Rebel Moscow theatre closes doors with defiant last performance | Russia-Ukraine war News

Russian movie director, who fled Russia after criticising the battle in Ukraine, denounced the ‘homicide’ of his former theatre.

The Gogol Centre theatre, one of many final bastions of creative freedom in Russia, has shut its doorways with a defiant last present referred to as, I Don’t Take Half In Battle.

The emotional play on Thursday evening, protesting towards the Kremlin’s invasion of Ukraine, marked a dramatic finish of an period for the Russian capital’s ever-shrinking opposition and intelligentsia circles.

Beforehand run by insurgent director Kirill Serebrennikov, who left Russia after criticising Moscow’s offensive in Ukraine, the Gogol Centre staged daring performs for a decade, typically testing more and more strict legal guidelines and Moscow’s sharp conservative flip below President Vladimir Putin.

The ultimate efficiency on Thursday evening had among the viewers in tears when actors recited poems by Soviet poet and soldier Yuri Levitansky, who was born in what’s now Ukraine.

The ultimate play’s title was taken from considered one of Levitansky’s emblematic verses: “I don’t participate in battle, it takes half in me”.

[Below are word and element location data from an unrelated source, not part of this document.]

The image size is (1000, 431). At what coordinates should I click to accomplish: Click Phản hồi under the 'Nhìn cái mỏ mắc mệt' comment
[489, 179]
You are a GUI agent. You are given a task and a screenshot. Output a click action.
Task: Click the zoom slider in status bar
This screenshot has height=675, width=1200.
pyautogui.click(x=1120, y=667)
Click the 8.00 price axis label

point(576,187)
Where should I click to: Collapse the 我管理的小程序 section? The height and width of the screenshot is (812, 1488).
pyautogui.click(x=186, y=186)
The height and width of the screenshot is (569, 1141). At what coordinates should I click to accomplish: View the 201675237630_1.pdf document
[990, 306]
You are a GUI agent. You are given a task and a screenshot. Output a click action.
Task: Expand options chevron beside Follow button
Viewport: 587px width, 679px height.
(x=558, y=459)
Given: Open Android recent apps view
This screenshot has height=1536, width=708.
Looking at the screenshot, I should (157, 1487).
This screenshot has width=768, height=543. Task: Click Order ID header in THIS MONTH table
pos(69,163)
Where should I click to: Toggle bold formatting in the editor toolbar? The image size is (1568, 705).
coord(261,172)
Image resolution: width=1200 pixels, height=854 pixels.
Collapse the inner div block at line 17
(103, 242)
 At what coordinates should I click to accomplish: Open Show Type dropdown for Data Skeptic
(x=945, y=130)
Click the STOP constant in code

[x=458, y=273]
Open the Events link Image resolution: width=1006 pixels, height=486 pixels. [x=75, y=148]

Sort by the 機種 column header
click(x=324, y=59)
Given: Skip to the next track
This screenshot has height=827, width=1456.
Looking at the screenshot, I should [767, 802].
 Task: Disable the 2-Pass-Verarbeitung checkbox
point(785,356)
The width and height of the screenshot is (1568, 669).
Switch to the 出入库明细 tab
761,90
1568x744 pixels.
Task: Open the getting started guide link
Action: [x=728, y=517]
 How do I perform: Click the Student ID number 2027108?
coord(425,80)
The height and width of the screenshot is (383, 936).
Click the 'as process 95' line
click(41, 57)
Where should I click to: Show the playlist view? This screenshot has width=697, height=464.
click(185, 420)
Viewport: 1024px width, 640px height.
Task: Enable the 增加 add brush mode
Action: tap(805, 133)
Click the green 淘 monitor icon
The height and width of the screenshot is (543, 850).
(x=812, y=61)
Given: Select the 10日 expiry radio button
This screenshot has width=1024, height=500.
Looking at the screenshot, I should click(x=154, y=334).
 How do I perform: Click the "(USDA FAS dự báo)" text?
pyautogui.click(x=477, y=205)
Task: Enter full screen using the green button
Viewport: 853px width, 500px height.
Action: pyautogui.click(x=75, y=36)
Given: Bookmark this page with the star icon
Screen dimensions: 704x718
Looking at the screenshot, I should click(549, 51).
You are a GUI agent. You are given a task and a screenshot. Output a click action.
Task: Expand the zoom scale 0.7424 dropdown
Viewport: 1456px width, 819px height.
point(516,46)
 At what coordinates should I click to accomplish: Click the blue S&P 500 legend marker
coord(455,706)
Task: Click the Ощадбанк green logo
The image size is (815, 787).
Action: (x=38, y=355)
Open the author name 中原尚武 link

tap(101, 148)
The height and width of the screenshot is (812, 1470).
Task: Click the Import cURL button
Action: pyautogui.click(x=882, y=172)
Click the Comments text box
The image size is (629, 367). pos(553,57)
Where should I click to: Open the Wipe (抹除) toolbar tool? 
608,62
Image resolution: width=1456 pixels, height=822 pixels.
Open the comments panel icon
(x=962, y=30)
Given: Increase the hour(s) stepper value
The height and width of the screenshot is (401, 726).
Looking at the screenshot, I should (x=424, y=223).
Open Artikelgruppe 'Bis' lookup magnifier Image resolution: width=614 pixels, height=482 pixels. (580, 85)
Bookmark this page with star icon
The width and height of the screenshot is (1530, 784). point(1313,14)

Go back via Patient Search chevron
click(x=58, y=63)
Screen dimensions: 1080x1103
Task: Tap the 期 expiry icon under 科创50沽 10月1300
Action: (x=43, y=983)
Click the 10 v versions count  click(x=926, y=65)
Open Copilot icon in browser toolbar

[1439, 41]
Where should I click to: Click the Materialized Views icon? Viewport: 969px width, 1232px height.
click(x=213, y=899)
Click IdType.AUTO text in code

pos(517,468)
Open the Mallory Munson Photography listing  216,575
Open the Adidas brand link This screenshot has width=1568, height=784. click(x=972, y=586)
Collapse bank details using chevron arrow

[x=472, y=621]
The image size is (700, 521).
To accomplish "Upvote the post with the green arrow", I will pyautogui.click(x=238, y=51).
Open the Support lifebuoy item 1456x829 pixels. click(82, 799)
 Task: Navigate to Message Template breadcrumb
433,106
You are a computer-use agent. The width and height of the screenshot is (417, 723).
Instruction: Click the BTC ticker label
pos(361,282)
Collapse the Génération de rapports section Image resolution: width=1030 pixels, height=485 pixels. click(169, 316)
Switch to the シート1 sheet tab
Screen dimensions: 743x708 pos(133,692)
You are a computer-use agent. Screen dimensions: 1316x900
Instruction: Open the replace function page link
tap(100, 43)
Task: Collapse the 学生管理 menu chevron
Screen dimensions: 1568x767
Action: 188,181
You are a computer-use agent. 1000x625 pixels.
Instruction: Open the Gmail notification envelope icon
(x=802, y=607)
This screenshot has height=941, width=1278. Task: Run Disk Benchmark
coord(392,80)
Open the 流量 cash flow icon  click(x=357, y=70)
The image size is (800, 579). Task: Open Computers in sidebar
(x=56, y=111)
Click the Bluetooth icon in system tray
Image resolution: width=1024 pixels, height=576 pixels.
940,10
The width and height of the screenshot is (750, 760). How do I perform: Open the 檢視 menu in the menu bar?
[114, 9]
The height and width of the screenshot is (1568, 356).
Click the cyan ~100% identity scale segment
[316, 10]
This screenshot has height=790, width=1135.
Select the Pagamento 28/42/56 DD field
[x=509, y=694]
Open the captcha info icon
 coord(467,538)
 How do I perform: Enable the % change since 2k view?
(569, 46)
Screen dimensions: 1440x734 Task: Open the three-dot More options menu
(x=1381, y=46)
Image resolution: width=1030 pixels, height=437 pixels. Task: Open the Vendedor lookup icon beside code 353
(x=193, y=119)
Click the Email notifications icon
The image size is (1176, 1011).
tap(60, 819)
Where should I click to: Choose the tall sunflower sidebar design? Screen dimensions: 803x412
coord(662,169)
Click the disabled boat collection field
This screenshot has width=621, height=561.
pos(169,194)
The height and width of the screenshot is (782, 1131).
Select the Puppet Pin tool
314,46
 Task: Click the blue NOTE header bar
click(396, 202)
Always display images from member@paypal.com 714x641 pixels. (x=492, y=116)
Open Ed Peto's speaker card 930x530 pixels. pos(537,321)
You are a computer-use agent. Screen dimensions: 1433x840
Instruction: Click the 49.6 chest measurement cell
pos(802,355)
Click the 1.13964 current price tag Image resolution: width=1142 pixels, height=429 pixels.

Because the present ended, the theatre’s outgoing creative director, Alexei Agranovich introduced, “The Gogol Centre is closed. Endlessly.”

On Wednesday night, Moscow authorities introduced a change of administration at a number of Moscow’s high theatres together with Sovremennik and Gogol Centre. The Gogol Centre would get its previous title again – The Nikolai Gogol Drama Theatre, the authorities mentioned.

Serebrennikov, who was creative director of the Gogol Centre between 2012 and 2021, accused the authorities of “murdering” his former theatre that he had constructed right into a nationwide cultural beacon.

“Sure. Gogol Centre has been shuttered. That’s it,” Serebrennikov wrote on the messaging app Telegram.

“From the perspective of artwork, this isn’t simply sabotage – that is homicide.”

He mentioned the change of management was punishment for the venue’s “honesty” and an “try at freedom”, together with efforts to protest Moscow’s battle on Ukraine.

The 52-year-old director was caught up in a high-profile fraud case that his supporters say was punishment by the Kremlin for difficult the Russian authorities.

One other distinguished Moscow theatre, the Sovremennik, may even have a change of administration, authorities mentioned.

These modifications are seen as a part of an growing crackdown on any dissent since President Putin despatched troops into Ukraine.

On Thursday, Serebrennikov addressed the viewers through video hyperlink from Avignon in southeastern France.

“The Gogol Centre is an thought, the thought of freedom. Freedom isn’t lifeless. Freedom lives on so long as we stay,” he mentioned.

In his handle, Serebrennikov pledged that, regardless of the closure in Moscow, the theatre’s mission would stay on.

“There was this constructing. There can be one other,” he mentioned.

“I hope, sometime, the battle will finish and the attractive Russia of the long run will emerge.”